• **STORED RECORDS**:
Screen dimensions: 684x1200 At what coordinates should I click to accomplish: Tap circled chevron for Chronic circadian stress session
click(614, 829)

* * *

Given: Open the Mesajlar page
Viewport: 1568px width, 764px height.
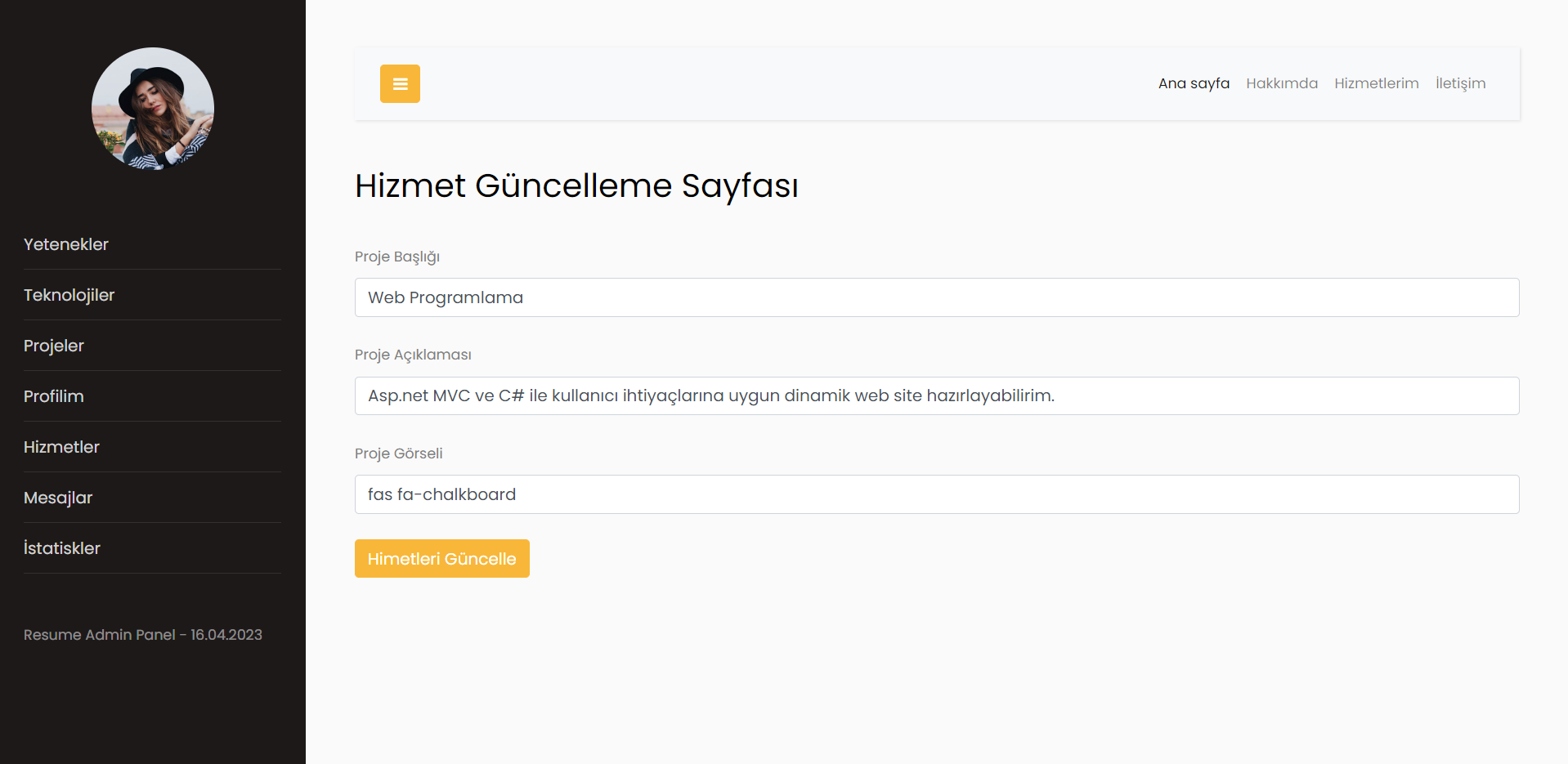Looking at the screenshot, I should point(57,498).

==

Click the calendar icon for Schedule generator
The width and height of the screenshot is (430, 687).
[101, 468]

• **YOUR OBJECTIVE**: Update everything from the line with "Given: Open the Mesajlar page" down to the line with "Looking at the", swapping "Viewport" for "Screen size" and leaving all else as it is. Write out only those lines, without the pictures.

• **WRITTEN ANSWER**:
Given: Open the Mesajlar page
Screen size: 1568px width, 764px height.
Looking at the screenshot, I should point(57,498).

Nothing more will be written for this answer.